18 October – 17 November 2012
Praz-Delavallade is proud to present the first exhibition in France of Gabriel Hartley, "Slap", that will comprise a new set of oil and spray-painted canvases. Gabriel Hartley’s paintings strike the viewer with immediacy and vigor. Even though the paintings are heavily worked, they avoid incertitude. The paint is scraped, scored, cut and allowed to congeal, but the use of carefully applied spray paint helps to mask and flatten the surface, while paradoxically, highlighting the blemishes. The spray paint acts as both a concealer and an enhancer. The show’s title "Slap" draws on this dichotomy: you can think of a slap in your face, but also of the British expression "to put some slap on", meaning the use of makeup.
Hartley’s concise one-word titles always hint at different readings of these seemingly abstract paintings: like "Teeter" which refers to the vacillating attitudes or positions, as well as the physical appearance of the paintings, where they at times look as though they are on the verge of dissolving. «Pick» draws on these different readings as well, as it suggests an allowance to pick what you want to see. Again while also referencing a physical act, the paint being picked at; a process not generally associated with painting. «Pound» also draws on an action more commonly associated with sculpture, but which feels at home with the way the paint is forced into place.
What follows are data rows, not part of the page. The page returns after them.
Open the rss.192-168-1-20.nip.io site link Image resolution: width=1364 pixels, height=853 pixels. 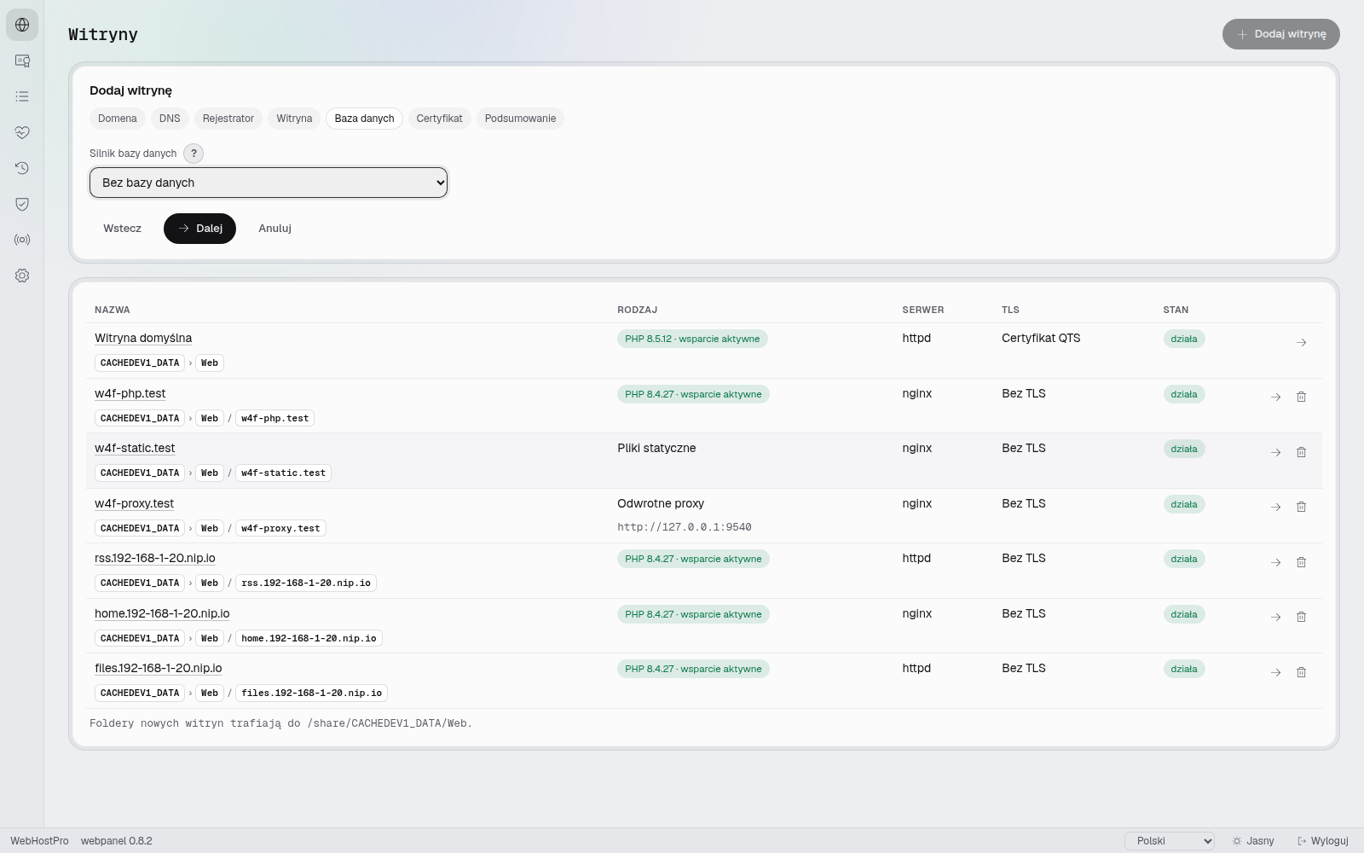[155, 558]
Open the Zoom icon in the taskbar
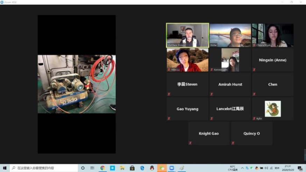The image size is (306, 172). pos(172,168)
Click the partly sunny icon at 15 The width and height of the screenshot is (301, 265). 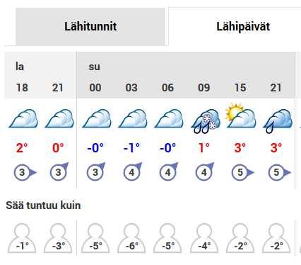click(x=241, y=115)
Light is a consistent subject matter in Hartley’s paintings. From references to the evanescent radiance of Turner or Monet to the digital glow of computer generated imagery, a history of light effects seems to be interwoven in all of the paintings. This is extended into his other practices. His sculptures are formed from color paper that is torn and folded, and then set in resin. They mix the heaviness of metal with an ethereal quality. His recent series of digital prints is made by crumpling up drawings, paintings and pieces of paper, scanning them, and then printing them on colored paper. This complex regime echoes the actions used in the production of the artist’s other media.